Segundo informações da Coordenação Estadual de Articulação Comunidades Quilombolas de Pernambuco (CEACQ), o estado tem 196 territórios quilombolas somando mais de 500 comunidades e uma população aproximada de 250 mil quilombolas. Em Alagoas, o Instituto Brasileiro de Geografia e Estatística (IBGE) estima que existam 183 localidades quilombolas no estado.
Posicionamento
Em nota, o Governo do Estado de Pernambuco afirma que, para apoiar as pessoas afetadas pelas tragédias e transtornos ocorridos após as fortes chuvas, estão atuando de forma conjunta, entre suas secretarias estaduais e as prefeituras municipais, na reconstrução das áreas atingidas e no auxílio à população.
“Na última sexta-feira (3), foi anunciado o Auxílio Pernambuco, um benefício emergencial que vai atingir mais de 82 mil famílias de vítimas das chuvas. O benefício será pago em uma parcela única no valor de R$1.500 e prevê um investimento de R$124 milhões da gestão estadual para a medida. O Governo repassará o dinheiro diretamente às prefeituras, que farão a logística de pagamento”, explicam.
Também em nota, o Governo de Pernambuco destaca que, de acordo com o Cadastro Único da Assistência Social, há em Pernambuco mais de 18 mil famílias quilombolas, o que equivale a mais de 47 mil pessoas, cadastradas no sistema. Desse quantitativo, o monitoramento indica que cerca de 14 mil famílias estão em situação de extrema pobreza. A população está espalhada em 103 municípios.
“Dentro desse contexto e do que determina os requisitos para acesso ao Auxílio Pernambuco, as comunidades quilombolas serão beneficiadas”, afirmam.
Além disso, o Governo do Estado pontua que, por meio da Secretaria de Desenvolvimento Social, Criança e Juventude (SDSCJ), também mobiliza a campanha Pernambuco Solidário como forma de arrecadar doações de itens de primeira necessidade para atender as pessoas afetadas pelas chuvas. São 19 pontos em funcionamento como locais de coleta, onde pessoas físicas ou empresas podem fazer suas doações de segunda a sexta, das 8h às 17h.

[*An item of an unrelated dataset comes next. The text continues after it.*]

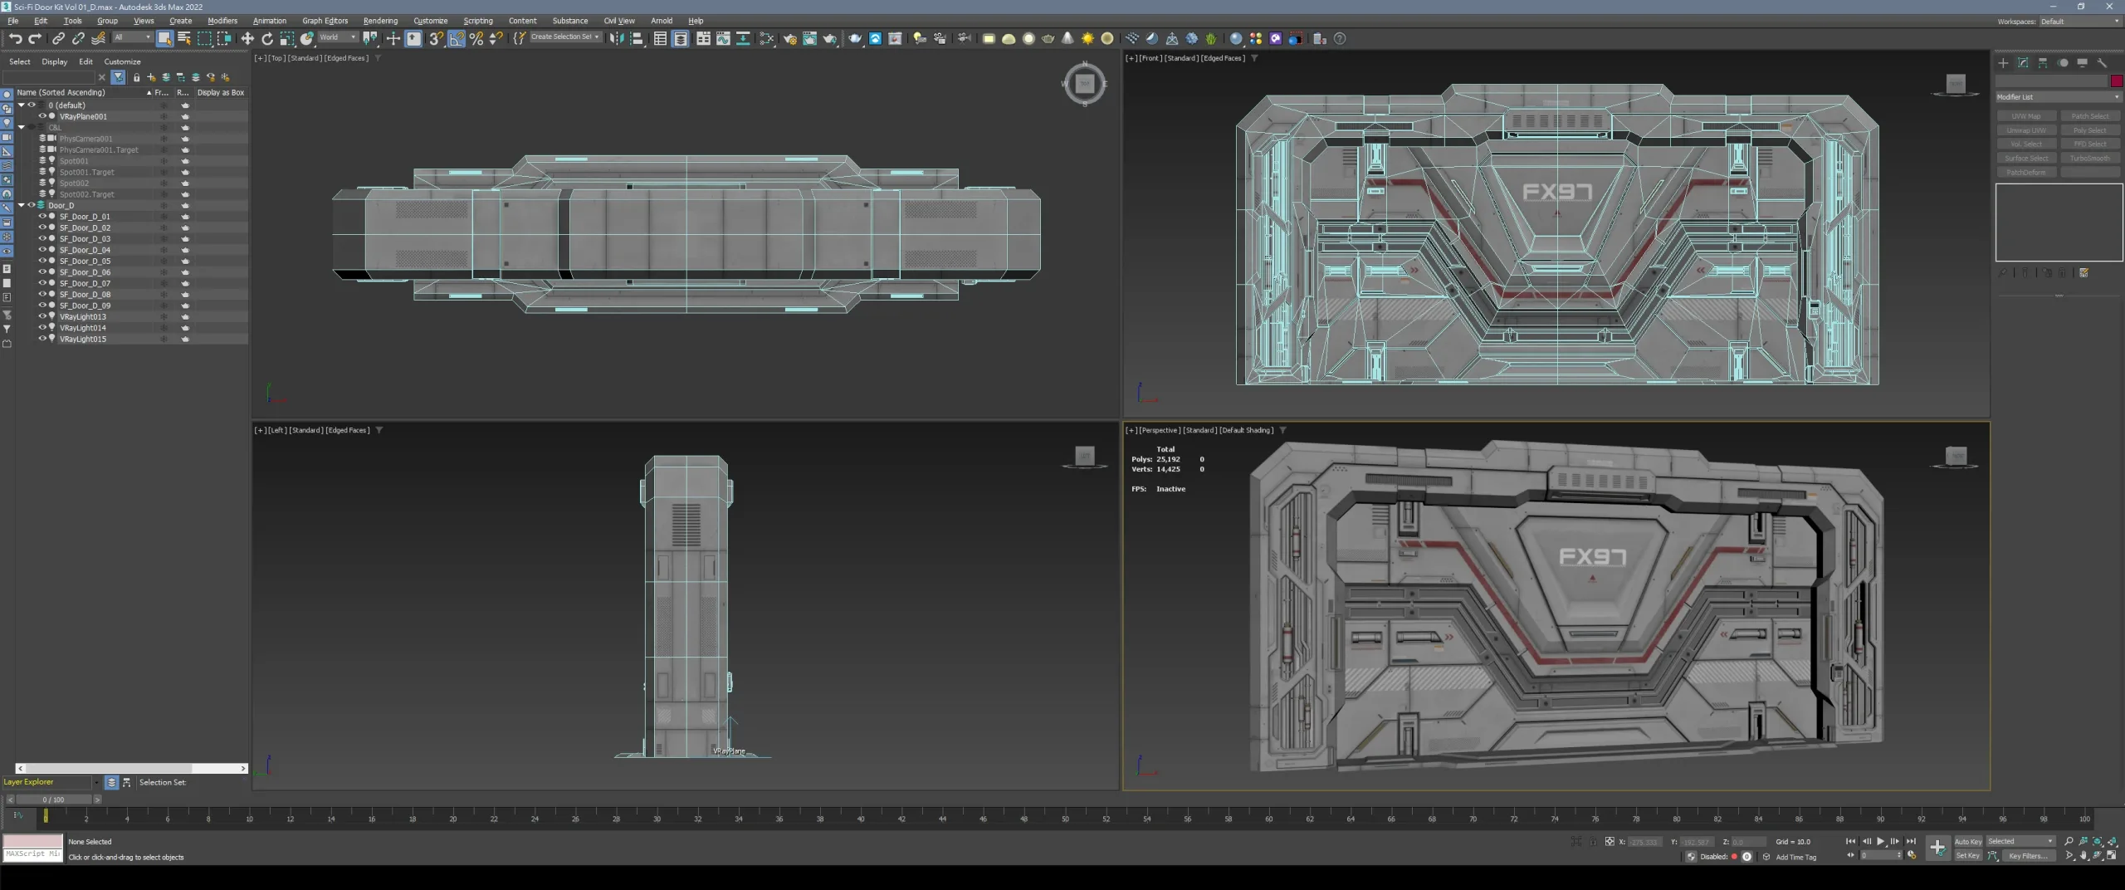Apply the TurboSmooth modifier button
Screen dimensions: 2125x890
(x=2092, y=158)
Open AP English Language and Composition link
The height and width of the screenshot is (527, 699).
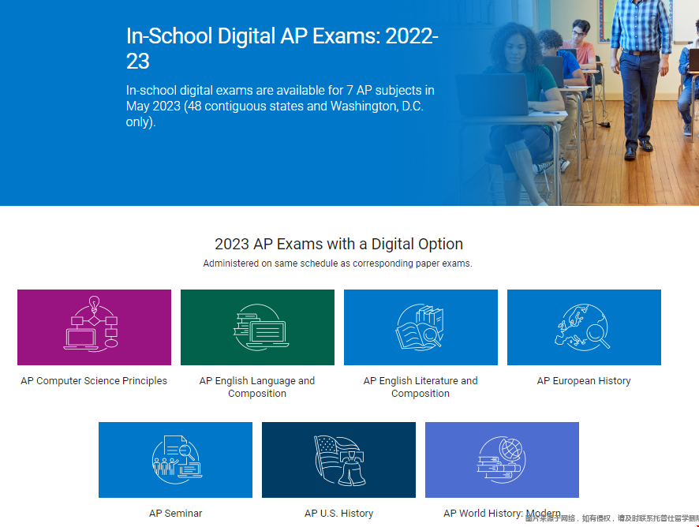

“Para além do PE Solidário e seguindo a orientação do planejamento do governador Paulo Câmara, as secretarias estaduais se dividiram para atuar diretamente com os municípios e seus gestores, levantando as demandas específicas de cada área afetada. Na Secretaria de Desenvolvimento Agrário (SDA), por exemplo, há o apoio aos agricultores afetados pelas enchentes. Em relação às comunidades quilombolas, especificamente, o Instituto de Terras e Reforma Agrária do Estado de Pernambuco (Iterpe), órgão vinculado à SDA, segue executando as ações de regularização fundiária, a qual está entre suas atribuições”, finalizam.
A Alma Preta Jornalismo também entrou em contato com o Governo do Estado de Alagoas, além do Corpo de Bombeiros de Pernambuco e da Fundação Cultural Palmares para obter informações sobre as medidas que estão sendo investidas para auxiliar os quilombolas impactados. Até o fechamento do texto, não foi enviado um posicionamento. O texto será atualizado quando as respostas forem enviadas.